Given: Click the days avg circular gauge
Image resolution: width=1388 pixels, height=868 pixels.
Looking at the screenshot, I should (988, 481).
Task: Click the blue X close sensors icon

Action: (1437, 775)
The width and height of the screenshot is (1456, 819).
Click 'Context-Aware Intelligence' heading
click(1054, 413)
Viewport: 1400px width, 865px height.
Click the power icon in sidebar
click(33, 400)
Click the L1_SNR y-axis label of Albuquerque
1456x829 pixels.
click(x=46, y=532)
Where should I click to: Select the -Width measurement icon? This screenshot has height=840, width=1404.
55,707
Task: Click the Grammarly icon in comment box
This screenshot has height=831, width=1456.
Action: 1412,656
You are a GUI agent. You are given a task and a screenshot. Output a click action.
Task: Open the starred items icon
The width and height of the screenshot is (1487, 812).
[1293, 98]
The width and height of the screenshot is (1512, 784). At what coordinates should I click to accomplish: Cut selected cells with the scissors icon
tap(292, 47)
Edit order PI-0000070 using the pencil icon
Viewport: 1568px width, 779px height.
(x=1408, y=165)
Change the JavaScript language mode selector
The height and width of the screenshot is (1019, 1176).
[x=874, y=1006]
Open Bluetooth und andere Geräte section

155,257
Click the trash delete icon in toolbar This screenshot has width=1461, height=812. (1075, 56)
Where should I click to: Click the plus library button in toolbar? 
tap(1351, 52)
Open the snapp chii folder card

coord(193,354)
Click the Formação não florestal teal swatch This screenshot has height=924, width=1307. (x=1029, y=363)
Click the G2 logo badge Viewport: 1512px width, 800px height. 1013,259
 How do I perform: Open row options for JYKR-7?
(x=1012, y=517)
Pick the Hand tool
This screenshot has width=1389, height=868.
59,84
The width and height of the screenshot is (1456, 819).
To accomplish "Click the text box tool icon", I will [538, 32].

- [What needs to be done]: Create a word-for-word copy of the whole listing.

- [Answer]:
Given: Click the days avg circular gauge
Image resolution: width=1388 pixels, height=868 pixels.
Looking at the screenshot, I should (988, 481).
Task: Click the blue X close sensors icon

Action: (1437, 775)
The width and height of the screenshot is (1456, 819).
Click 'Context-Aware Intelligence' heading
click(1054, 413)
Viewport: 1400px width, 865px height.
Click the power icon in sidebar
click(33, 400)
Click the L1_SNR y-axis label of Albuquerque
1456x829 pixels.
click(x=46, y=532)
Where should I click to: Select the -Width measurement icon? This screenshot has height=840, width=1404.
55,707
Task: Click the Grammarly icon in comment box
This screenshot has height=831, width=1456.
Action: 1412,656
You are a GUI agent. You are given a task and a screenshot. Output a click action.
Task: Open the starred items icon
The width and height of the screenshot is (1487, 812).
[1293, 98]
The width and height of the screenshot is (1512, 784). At what coordinates should I click to accomplish: Cut selected cells with the scissors icon
tap(292, 47)
Edit order PI-0000070 using the pencil icon
Viewport: 1568px width, 779px height.
(x=1408, y=165)
Change the JavaScript language mode selector
The height and width of the screenshot is (1019, 1176).
[x=874, y=1006]
Open Bluetooth und andere Geräte section

155,257
Click the trash delete icon in toolbar This screenshot has width=1461, height=812. (1075, 56)
Where should I click to: Click the plus library button in toolbar? 
tap(1351, 52)
Open the snapp chii folder card

coord(193,354)
Click the Formação não florestal teal swatch This screenshot has height=924, width=1307. (x=1029, y=363)
Click the G2 logo badge Viewport: 1512px width, 800px height. 1013,259
 How do I perform: Open row options for JYKR-7?
(x=1012, y=517)
Pick the Hand tool
This screenshot has width=1389, height=868.
59,84
The width and height of the screenshot is (1456, 819).
To accomplish "Click the text box tool icon", I will [538, 32].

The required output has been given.